Work to complete -> Every record below must be retyped exactly, with the pictures left out.

Data supplied ->
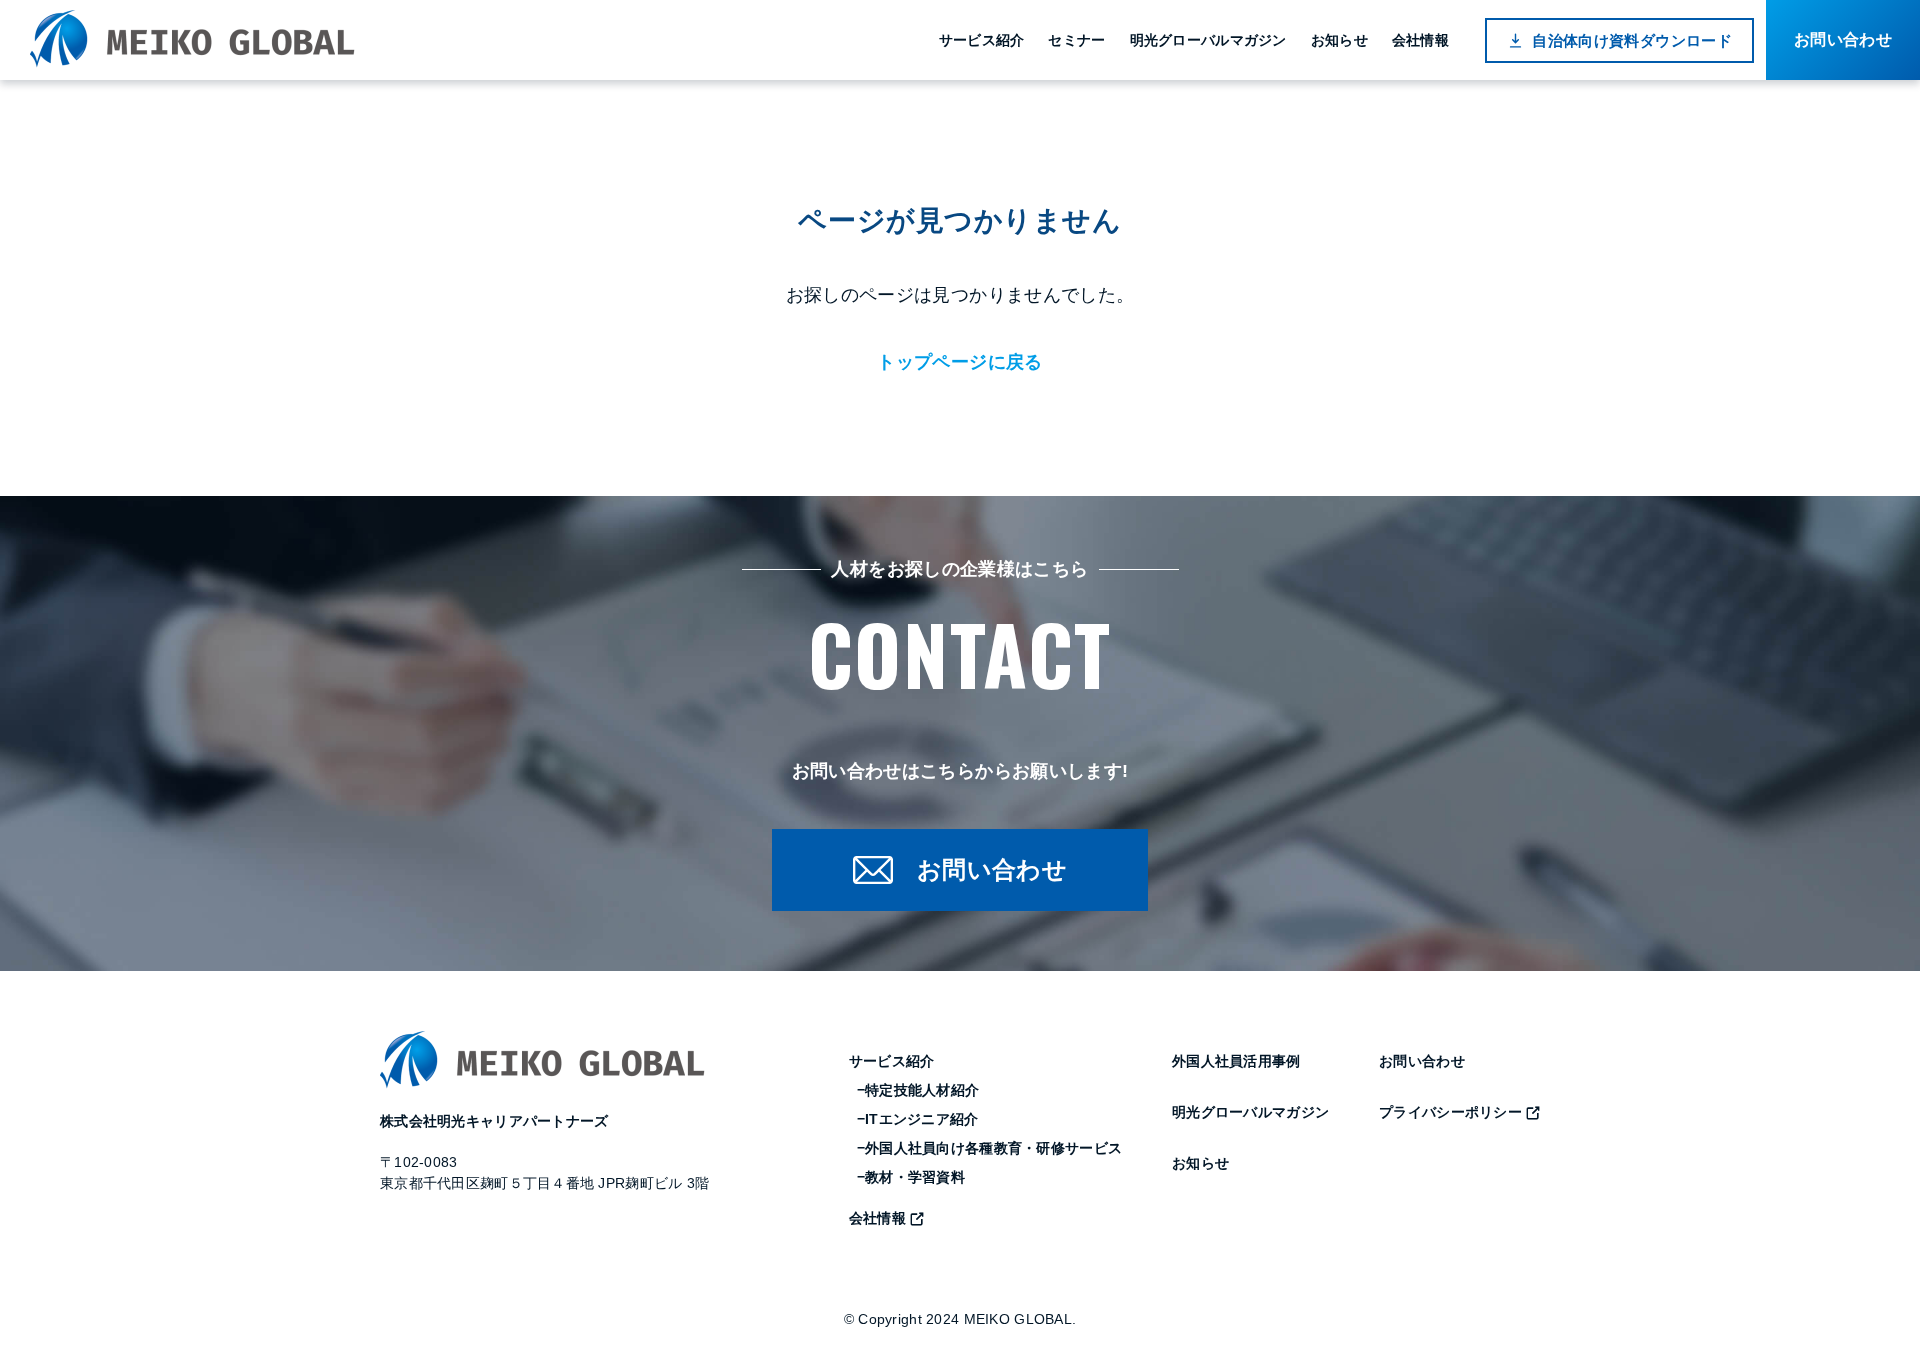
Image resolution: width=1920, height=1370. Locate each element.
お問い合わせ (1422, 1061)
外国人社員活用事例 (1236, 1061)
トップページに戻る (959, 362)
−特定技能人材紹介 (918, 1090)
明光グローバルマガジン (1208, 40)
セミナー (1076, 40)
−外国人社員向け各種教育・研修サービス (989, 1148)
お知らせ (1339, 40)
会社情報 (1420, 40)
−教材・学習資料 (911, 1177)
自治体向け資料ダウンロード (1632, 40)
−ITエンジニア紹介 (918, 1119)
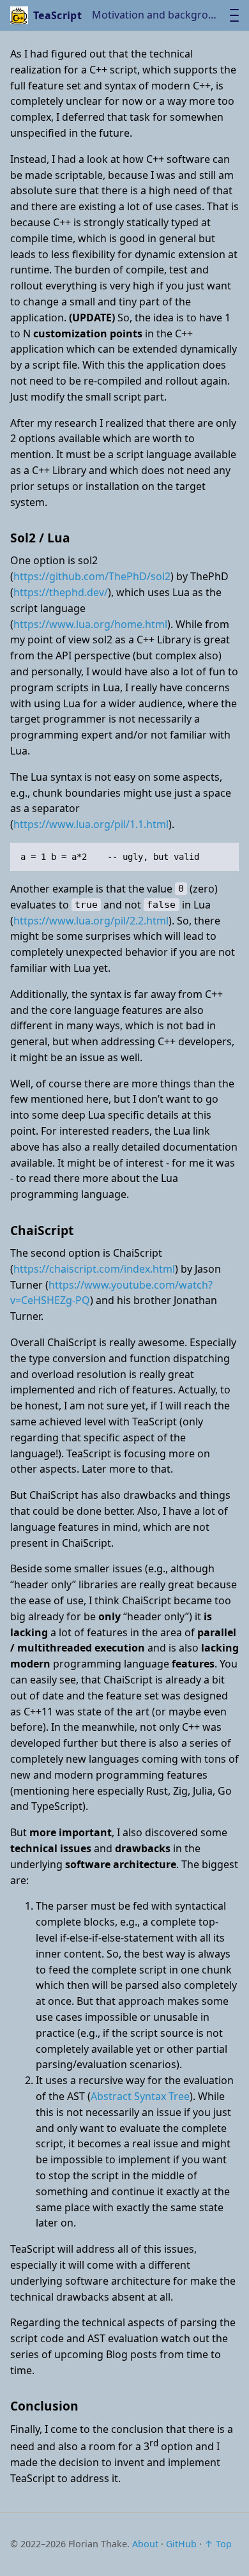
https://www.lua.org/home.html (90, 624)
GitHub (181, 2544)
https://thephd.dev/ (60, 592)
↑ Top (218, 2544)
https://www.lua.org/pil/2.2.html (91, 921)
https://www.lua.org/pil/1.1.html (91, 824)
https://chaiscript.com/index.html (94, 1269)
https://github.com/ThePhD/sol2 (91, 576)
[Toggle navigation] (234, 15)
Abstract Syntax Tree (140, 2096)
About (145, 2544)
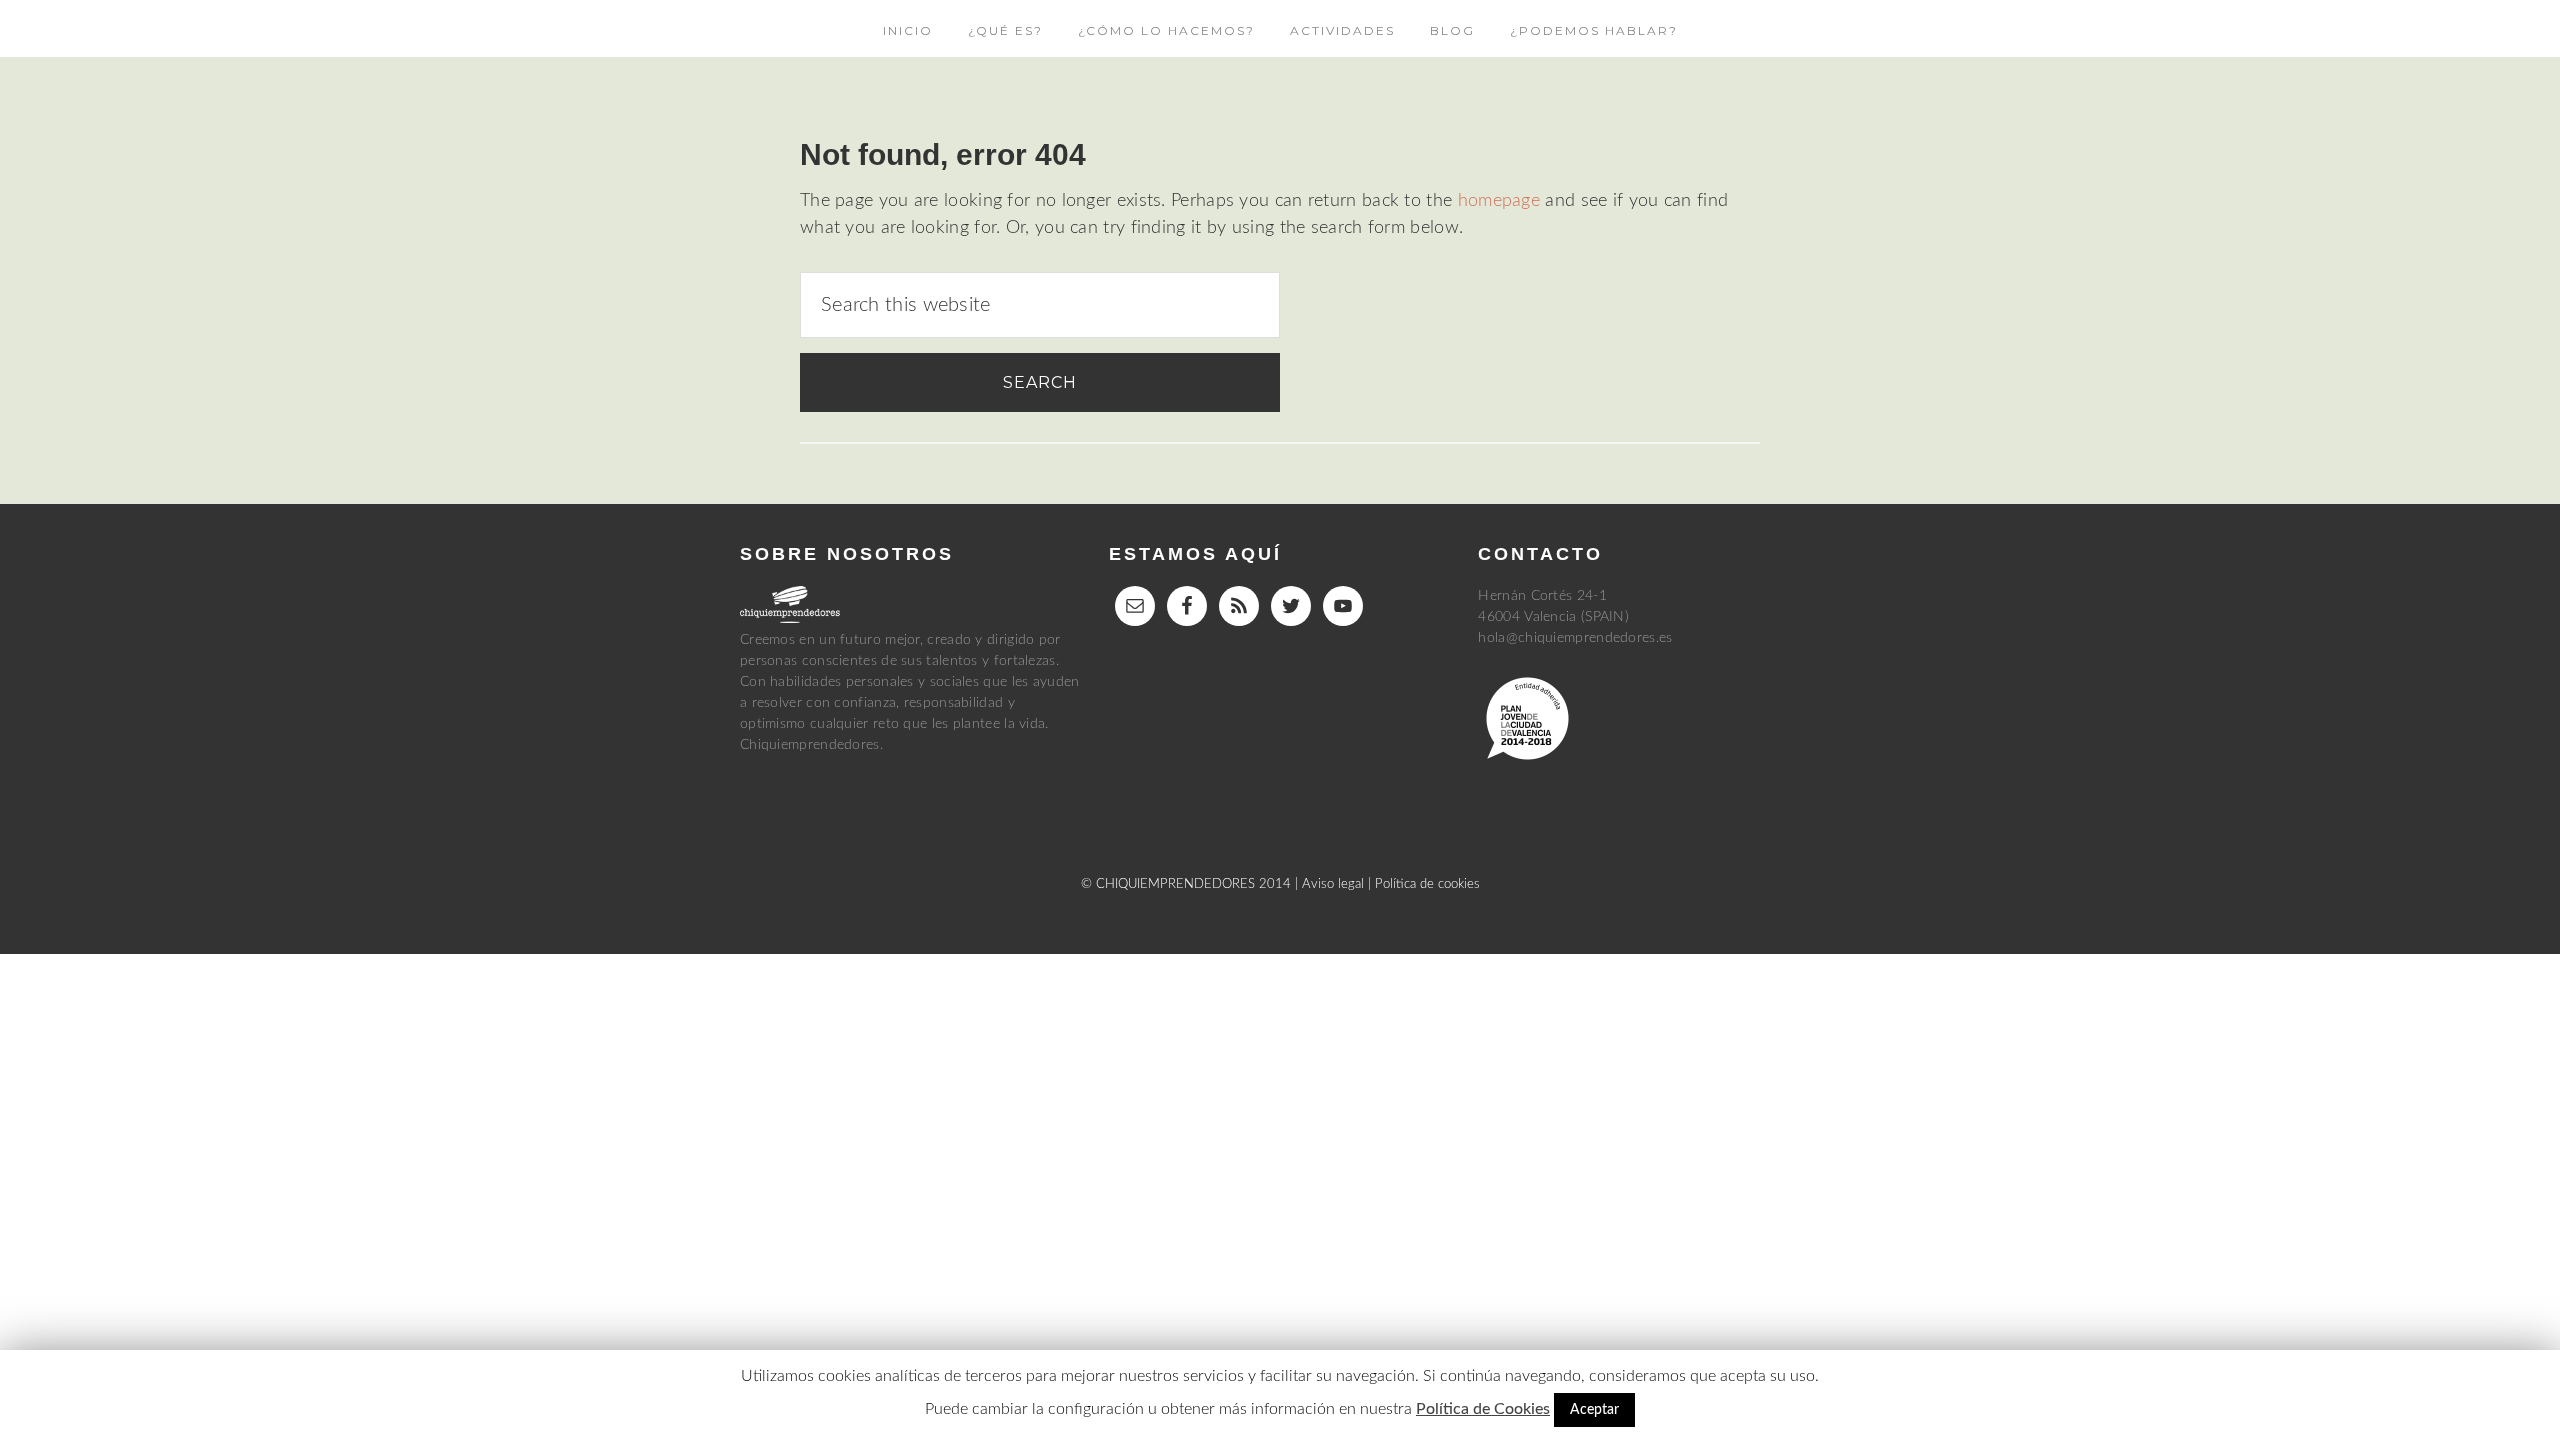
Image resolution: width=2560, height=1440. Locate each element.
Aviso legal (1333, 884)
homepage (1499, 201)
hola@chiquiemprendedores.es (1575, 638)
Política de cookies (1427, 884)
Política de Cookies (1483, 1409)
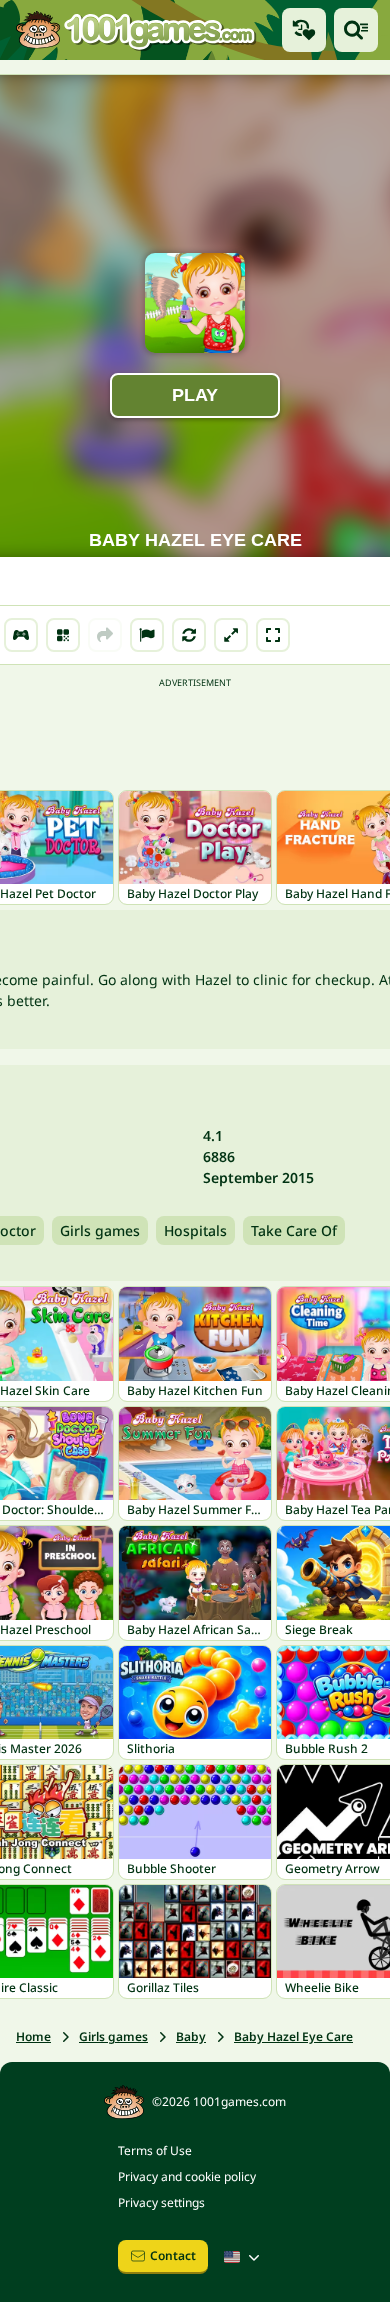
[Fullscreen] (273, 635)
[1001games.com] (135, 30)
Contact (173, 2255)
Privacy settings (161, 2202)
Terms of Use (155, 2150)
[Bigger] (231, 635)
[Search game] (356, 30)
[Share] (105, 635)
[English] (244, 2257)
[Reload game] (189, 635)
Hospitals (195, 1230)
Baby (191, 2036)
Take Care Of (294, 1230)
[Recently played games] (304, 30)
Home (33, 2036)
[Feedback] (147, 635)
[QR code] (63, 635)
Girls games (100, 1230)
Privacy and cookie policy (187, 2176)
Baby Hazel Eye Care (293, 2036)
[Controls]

Written reply ->
Image resolution: width=1920, height=1370. Locate each element.
お問い合わせ (1422, 1061)
外国人社員活用事例 (1236, 1061)
トップページに戻る (959, 362)
−特定技能人材紹介 (918, 1090)
明光グローバルマガジン (1208, 40)
セミナー (1076, 40)
−外国人社員向け各種教育・研修サービス (989, 1148)
お知らせ (1339, 40)
会社情報 (1420, 40)
−教材・学習資料 (911, 1177)
自治体向け資料ダウンロード (1632, 40)
−ITエンジニア紹介 (918, 1119)
https://www.lua.org/home.html (90, 624)
GitHub (181, 2544)
https://thephd.dev/ (60, 592)
↑ Top (218, 2544)
https://www.lua.org/pil/2.2.html (91, 921)
https://www.lua.org/pil/1.1.html (91, 824)
https://chaiscript.com/index.html (94, 1269)
https://github.com/ThePhD/sol2 (91, 576)
[Toggle navigation] (234, 15)
Abstract Syntax Tree (140, 2096)
About (145, 2544)
Image resolution: width=2560, height=1440. Locate each element.
Aviso legal (1333, 884)
homepage (1499, 201)
hola@chiquiemprendedores.es (1575, 638)
Política de cookies (1427, 884)
Política de Cookies (1483, 1409)
[Fullscreen] (273, 635)
[1001games.com] (135, 30)
Contact (173, 2255)
Privacy settings (161, 2202)
Terms of Use (155, 2150)
[Bigger] (231, 635)
[Search game] (356, 30)
[Share] (105, 635)
[English] (244, 2257)
[Reload game] (189, 635)
Hospitals (195, 1230)
Baby (191, 2036)
Take Care Of (294, 1230)
[Recently played games] (304, 30)
Home (33, 2036)
[Feedback] (147, 635)
[QR code] (63, 635)
Girls games (100, 1230)
Privacy and cookie policy (187, 2176)
Baby Hazel Eye Care (293, 2036)
[Controls]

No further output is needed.